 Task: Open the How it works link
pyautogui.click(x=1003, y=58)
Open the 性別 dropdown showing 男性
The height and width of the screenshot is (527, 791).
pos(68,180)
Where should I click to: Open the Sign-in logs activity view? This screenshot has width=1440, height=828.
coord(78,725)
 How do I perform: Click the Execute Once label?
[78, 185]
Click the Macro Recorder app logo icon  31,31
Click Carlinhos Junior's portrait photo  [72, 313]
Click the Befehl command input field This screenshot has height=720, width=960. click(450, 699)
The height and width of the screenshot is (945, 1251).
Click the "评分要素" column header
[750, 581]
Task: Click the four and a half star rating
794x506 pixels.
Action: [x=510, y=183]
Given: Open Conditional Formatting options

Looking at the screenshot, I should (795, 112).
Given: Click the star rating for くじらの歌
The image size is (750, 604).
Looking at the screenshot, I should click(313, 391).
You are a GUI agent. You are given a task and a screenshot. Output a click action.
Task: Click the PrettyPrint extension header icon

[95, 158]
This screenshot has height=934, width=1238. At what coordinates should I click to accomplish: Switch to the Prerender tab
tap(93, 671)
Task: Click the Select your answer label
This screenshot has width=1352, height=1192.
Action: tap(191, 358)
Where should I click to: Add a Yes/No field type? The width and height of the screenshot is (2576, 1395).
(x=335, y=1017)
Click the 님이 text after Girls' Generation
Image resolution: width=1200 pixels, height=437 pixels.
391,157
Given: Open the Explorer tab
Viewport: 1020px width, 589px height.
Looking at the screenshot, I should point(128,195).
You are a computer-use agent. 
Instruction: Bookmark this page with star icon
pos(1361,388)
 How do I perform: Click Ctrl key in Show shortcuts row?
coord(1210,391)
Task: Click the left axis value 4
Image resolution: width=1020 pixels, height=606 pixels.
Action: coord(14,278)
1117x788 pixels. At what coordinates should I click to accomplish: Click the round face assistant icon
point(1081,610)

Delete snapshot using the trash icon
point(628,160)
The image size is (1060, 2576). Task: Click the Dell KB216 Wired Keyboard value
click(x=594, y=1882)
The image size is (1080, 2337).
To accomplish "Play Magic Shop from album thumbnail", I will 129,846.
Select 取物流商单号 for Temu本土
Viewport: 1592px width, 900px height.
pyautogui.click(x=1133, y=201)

· · ·

- [Work task]
Where the string "Select" appears in a line of the entries above, return that line.

- [Response to this exercise]
Task: Click the Select your answer label
Select 取物流商单号 for Temu本土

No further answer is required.